Persino la sua serva è dotata di maggiore buon senso e realismo. Lo dimostrano le due diverse ottiche con cui i personaggi considerano gli uomini dell'innominato, di guardia all'entrata della valle: per don Abbondio, sono facce da guardare con la coda dell'occhio; per Perpetua, che sa valutare la realtà, sono brava gente... che ci saprà difendere.


Don Abbondio e Perpetua
Le analogie e le differenze tra don Abbondio e Perpetua risultano ancora più evidenti nella parte conclusiva del capitolo, quando, ritornati nella loro abitazione, la ritrovano violata dai lanzichenecchi.

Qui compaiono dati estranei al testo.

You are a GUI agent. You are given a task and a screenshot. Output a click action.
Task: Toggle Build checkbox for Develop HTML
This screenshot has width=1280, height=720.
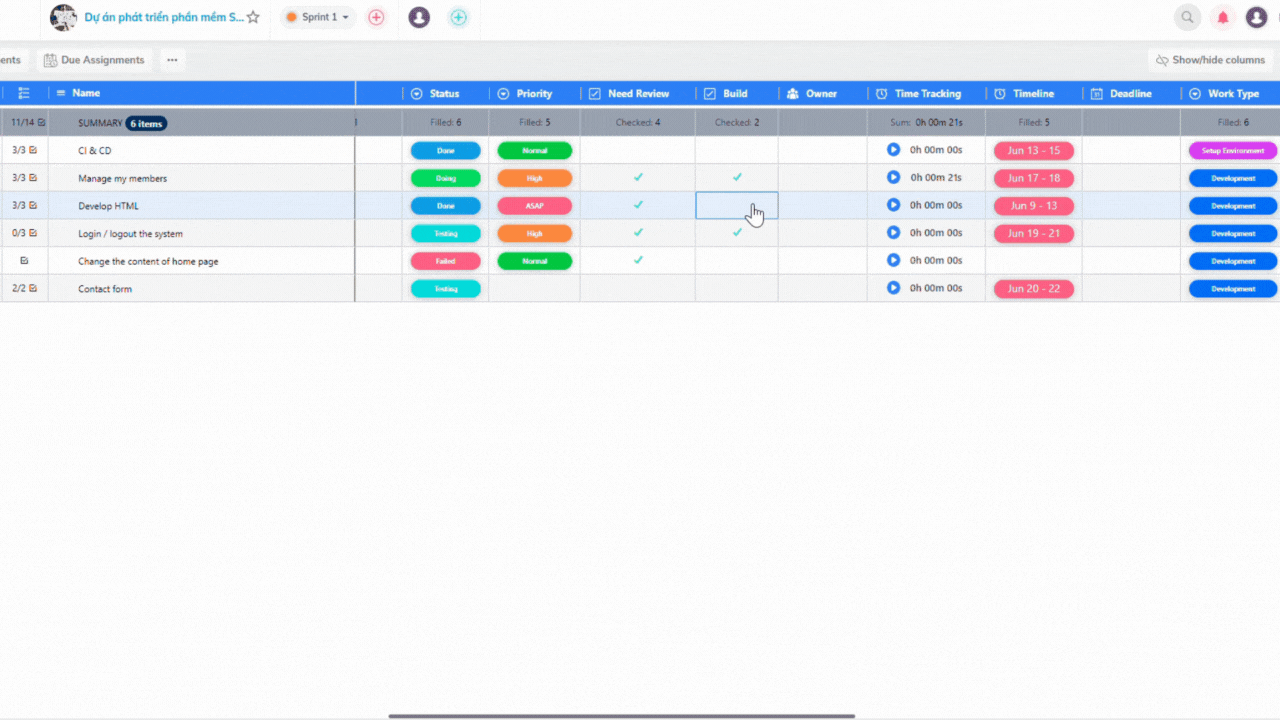pyautogui.click(x=736, y=206)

La sofferenza comune si esprime innanzitutto nella contemplazione del guasto provocato dai devastatori; poi è rivelata dalle esclamazioni e dai pochi gesti. Tuttavia, il narratore non rinuncia alle sfaccettature e i due finiscono per dimostrarsi fondamentalmente diversi: il primo si rifiuta di esigere la restituzione della propria roba, che si trova per gran parte in casa di gente del paese; l'altra, invece, non si dà pace e tormenta il padrone che non potrà mai fare ciò che ella desidera, perché si tratterebbe di scontrarsi con dei birboni, proprio quel tipo di persone che bisogna evitare a tutti i costi. La conclusione della donna è lapidaria e molto veritiera: Rubare agli altri è peccato, ma a lei è peccato non rubare.
Ben presto, però, le piccole miserie degli uomini comuni lasciano il posto vicende più drammatiche che richiedono una narrazione di tono più elevate così, dalla commedia si passa alla tragedia.